Bob Knight revealed his good side and dark side in his unique relationship with a Philly hoops legend
He died Tuesday night, at age 83, believing that La Salle legend Michael Brooks was "one of the best players" he ever coached. Their experience together brought out the best and worst of Knight.
Bob Knight was a full-time genius and a frequent jerk, and not necessarily in that order. When he wasn’t chucking chairs across a basketball court, screaming at and bullying those whose power and prestige could never match his, or putting his hands on his players’ necks in anger, he could coach a glorious game of basketball. He won 902 games and three national championships — two of them at the Spectrum — won an Olympic gold medal, and revolutionized the sport with the introduction and mainstreaming of his motion offense. He was a complex man, to be anodyne about it, and nowhere was that complexity captured better than in the circumstances and nature of his relationship with one of the greatest players in Philadelphia college basketball history.
Knight, who died Tuesday night at 83, was the head coach of the U.S. men’s basketball team at the 1979 Pan American Games in Puerto Rico. A star player on that team, maybe the star player at the time, was a 6-foot-7 forward from West Philadelphia who had just finished his junior year at La Salle: Michael Brooks. But it was an episode before the tournament began that led Knight, in a 2017 interview, to say: “Michael Brooks was one of the best players I ever coached.”
Knight was coaching at Indiana University at the time, of course, and he brought the Pan Am team — its roster included Isiah Thomas, Kevin McHale, and Ralph Sampson — to Bloomington for training camp. While there, he arranged two scrimmages, one against IU alumni, another against Kentucky alumni. After one of those games, Knight was displeased, in the customary Bob Knight way, with the way Brooks had played.
» READ MORE: Michael Brooks and the son who barely knew him
“I really chewed him out,” Knight told me. “I told him, ‘You just go out there without any thought and just play, and whatever seems available, that’s how you play. You don’t give any thought to how to play. You don’t give any thought to how the game’s going.’ That went on for maybe 15 to 20 minutes. A little time later, we were shooting free throws — that was all we did at the end of the day — and I was at the scorer’s table, going over some stuff, and all of a sudden there’s a shadow there, and I looked up.”
It was Brooks.
“I’m thinking, ‘What’s he going to be complaining about relative to what I said?’ And I said, ‘What is it, Brooksie?’ And he said, ‘Coach, nobody has ever talked to me like that, and I just want to thank you for taking the time to do so.’ And that’s one of the most enjoyable moments I had in coaching.
“I was pretty tough on him, and I’ve thought about that ever since, particularly the first line: ‘Coach, nobody has ever talked to me like that.’ From that point on, he was as good a kid as I ever coached, and he was as good a player as I ever coached.
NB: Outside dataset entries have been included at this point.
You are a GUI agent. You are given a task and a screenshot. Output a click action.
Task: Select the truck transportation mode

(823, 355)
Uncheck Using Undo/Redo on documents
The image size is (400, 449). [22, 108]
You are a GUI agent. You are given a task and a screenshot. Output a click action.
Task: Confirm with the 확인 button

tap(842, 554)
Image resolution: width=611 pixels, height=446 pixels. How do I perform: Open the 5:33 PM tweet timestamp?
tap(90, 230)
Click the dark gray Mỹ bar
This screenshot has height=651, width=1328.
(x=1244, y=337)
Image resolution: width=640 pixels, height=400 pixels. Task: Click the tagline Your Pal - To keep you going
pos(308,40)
If I picked the top five kids, Brooks would be one of them.”
That tournament should have been Brooks’s coming-out party to the basketball world; he averaged 17.4 points over nine games, leading the Americans to a gold medal. Knight, though, obscured both the U.S.’s victory and Brooks’ terrific performance by getting ejected from the team’s first game for berating the officials and, later, by punching a police officer. The latter incident got him arrested, handcuffed, locked up for a short time in a San Juan hoosegow, and caused something of a scandal. Following the tournament’s final game, as his players received their medals and the crowd inside the arena booed and jeered him, as several reporters stood within earshot, Knight said, “[Bleep] ‘em. [Bleep] ‘em all. I’ll tell you what — their basketball is a hell of a lot easier to beat than their court system. The only [bleeping] thing they know how to do is grow bananas.”
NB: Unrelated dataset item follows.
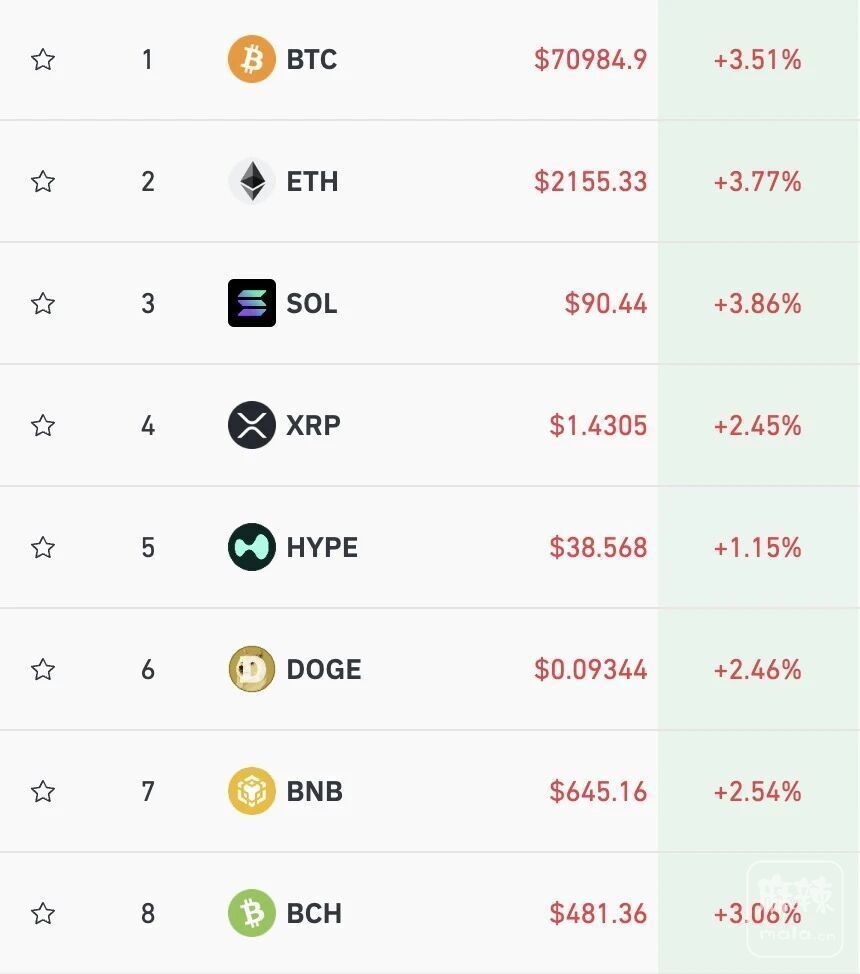This screenshot has height=974, width=860.
Task: Add XRP to favorites via star
Action: pyautogui.click(x=43, y=426)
So much of Knight, the duality of his brilliance and his darkness, revealed itself in those weeks and in the months to follow: the credit he gave Brooks for acquiescing to him, the credit he gave himself for helping Brooks see the light, the mastery of X’s and O’s and motivational mind games, the boorish language and behavior, the loyalty he could show to those he perceived to be loyal to him. He spent much of the 1979-80 college basketball season talking up Brooks, urging people around the sport to take notice of him. Brooks was named Kodak’s national player of the year as a senior — he scored 24.1 points and grabbed 11.5 rebounds a game as the Explorers went 22-9 — and Bill Bradshaw, La Salle’s athletic director then, said that Knight’s lobbying helped Brooks gain the exposure he needed to win the award.
“Knight was championing this kid who maybe not a lot of people saw,” Bradshaw told me. “Michael was the player of the year because of Knight.”
After a knee injury cut his NBA career short, Brooks moved to Europe, playing and coaching pro ball and living there for nearly three decades before he died, at 58, from a blood disorder in August 2016. In an interview a few weeks before his death, I asked him about Knight.
“Best coach I ever played for,” he said, “and I only played for him for a short period of time. Because of him, I really learned the discipline of basketball, how to prepare mentally and physically.”
So many could say the same thing about Bob Knight. Can you understand them? So many would have never made the choice, once or again, to stomach him. Can you blame them?